Macros NPK can pretty much be kept indefinitely regarding shelf life AFAIK. Traces are sensitive to light and the water you mix it with, My tapwater is quite high in po4 so I use rain water for mixing traces. Doesn't really matter how you mix them but you do need to take into account solubility, only so much salt will dissolve in water. Depends how you like to dose I guess.

Taking Nitrate as an example if you were looking to dose EI or around 7ppm 3 x per week in a 100 ltr tank...
40 Grams Kno3 in a 500ml bottle each 15ml dose would be 7.36ppm nitrate per dose
20Grams Kno3 in a 250ml bottle each 15ml dose would still be 7.36ppm nitrate per dose
If you want to dose 30ml instead of 15ml you just halve the salt and keep the water volume the same but you would need to make up bottles more often. Obviously the more concentrated you make your mix the less you will be dosing so if you want to make a bottle last as long as possible you want to be dosing maybe 7.5ml at a time you would double the salt and keep the water volume the same so 80grams in 500ml then dose 7.5ml to still get 7.36ppm 

The only limitations you have is how much salt you can get to dissolve in your water. Taken from James Planted Tank it would be as follows but remember you are mixing some of these salts together in one bottle other than the traces.
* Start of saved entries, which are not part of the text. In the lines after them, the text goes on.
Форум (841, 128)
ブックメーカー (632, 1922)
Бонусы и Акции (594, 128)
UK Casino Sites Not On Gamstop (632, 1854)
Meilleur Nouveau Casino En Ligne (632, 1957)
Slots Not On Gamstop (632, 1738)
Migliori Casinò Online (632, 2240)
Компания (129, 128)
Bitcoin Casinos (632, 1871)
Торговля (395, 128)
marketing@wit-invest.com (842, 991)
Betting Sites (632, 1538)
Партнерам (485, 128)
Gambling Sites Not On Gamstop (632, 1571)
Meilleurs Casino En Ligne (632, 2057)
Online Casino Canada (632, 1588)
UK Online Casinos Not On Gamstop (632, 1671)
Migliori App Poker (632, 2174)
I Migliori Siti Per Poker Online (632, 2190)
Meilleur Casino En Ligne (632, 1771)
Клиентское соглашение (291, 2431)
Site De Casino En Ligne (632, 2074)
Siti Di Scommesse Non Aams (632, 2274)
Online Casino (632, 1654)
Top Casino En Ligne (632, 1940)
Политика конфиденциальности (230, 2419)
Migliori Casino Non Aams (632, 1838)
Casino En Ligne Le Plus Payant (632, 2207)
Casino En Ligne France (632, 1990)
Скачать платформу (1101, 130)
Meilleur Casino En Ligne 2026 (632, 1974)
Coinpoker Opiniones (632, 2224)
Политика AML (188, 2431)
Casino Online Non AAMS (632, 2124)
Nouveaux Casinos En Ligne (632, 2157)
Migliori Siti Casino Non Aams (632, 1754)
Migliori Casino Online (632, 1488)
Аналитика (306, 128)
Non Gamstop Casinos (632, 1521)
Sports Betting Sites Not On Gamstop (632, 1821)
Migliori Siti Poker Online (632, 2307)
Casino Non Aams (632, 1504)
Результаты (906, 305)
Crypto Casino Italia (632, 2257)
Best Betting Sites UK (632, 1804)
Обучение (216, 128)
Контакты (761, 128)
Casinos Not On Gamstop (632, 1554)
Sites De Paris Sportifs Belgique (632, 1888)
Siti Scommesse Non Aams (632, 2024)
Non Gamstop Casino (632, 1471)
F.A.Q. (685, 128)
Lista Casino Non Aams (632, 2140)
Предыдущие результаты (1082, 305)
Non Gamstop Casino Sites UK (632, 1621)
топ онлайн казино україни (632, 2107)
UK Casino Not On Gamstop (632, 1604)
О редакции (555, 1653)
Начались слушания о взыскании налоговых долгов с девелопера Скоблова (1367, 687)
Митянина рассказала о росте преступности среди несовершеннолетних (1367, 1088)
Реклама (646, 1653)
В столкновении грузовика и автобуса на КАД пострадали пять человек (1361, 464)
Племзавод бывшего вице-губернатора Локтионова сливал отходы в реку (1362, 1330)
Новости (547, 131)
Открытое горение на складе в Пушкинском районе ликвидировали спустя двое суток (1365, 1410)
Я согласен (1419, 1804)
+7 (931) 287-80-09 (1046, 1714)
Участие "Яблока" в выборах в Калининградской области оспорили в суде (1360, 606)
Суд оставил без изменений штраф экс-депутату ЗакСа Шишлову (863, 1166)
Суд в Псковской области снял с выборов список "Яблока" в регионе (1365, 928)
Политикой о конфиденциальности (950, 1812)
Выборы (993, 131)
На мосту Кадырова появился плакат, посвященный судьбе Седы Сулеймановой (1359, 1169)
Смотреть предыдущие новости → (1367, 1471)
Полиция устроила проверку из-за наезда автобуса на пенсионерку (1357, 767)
> *Solubility's In Water* There are limits on how much of a salt can be dissolved in water. As this limit is reached it becomes increasingly difficult to dissolve more. If you are experiencing difficulties in dissolving any of the salts then try doubling the amount of water it is dissolved in. Below are the maximum solubility's of the various chemicals used in the calculator.
> 
> Potassium Nitrate 36g per 100ml
> Potassium Phosphate 22g per 100ml
> ...


----------